Croatia’s state TV says Slobodan Praljak who claimed to have taken poison just after his 20-year sentence was upheld by appeals judges at a U.N. war crimes tribunal, has died.
Dutch police will not comment on the TV report based on “sources close to Gen. Praljak.”
Spokesman for the tribunal Nenad Golcevski, when asked by the AP if he could confirm the death, said: “I have no information to share at this point.”
Praljak, 72, drank from a bottle shortly after appeals judges confirmed his sentence for involvement in a campaign to drive Muslims out of a would-be Bosnian Croat ministate in Bosnia in the early 1990s.
Praljak is a Bosnian Croat writer and film and theater director turned wartime general.
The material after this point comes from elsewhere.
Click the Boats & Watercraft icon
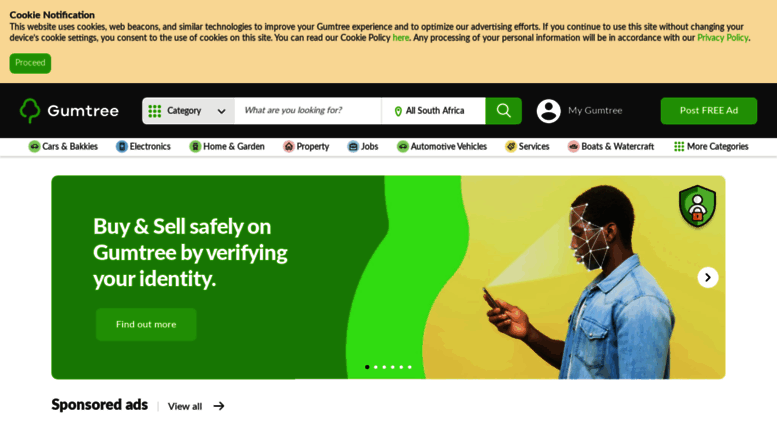This screenshot has height=423, width=777. coord(573,147)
The 72-year-old is one of six Bosnian Croat political and military leaders who with significant support from neighboring Croatia turned against the Bosnian Army during the 1992-95 war, trying to establish an ethnically homogenous Croat region within Bosnia by force, just like Bosnian Serbs did in other areas with help from Serbia.
Before the war, Praljak directed in various theaters, including in Mostar where he was eventually accused of command responsibility for the destruction of the Old Bridge in Mostar, one of the most striking Ottoman monuments in the Balkans, and a jewel of Bosnia’s Islamic heritage.
A judge at the U.N. war crimes tribunal for the former Yugoslavia says that the court room where a convicted war criminal claimed to have taken poison is now being considered as a crime scene.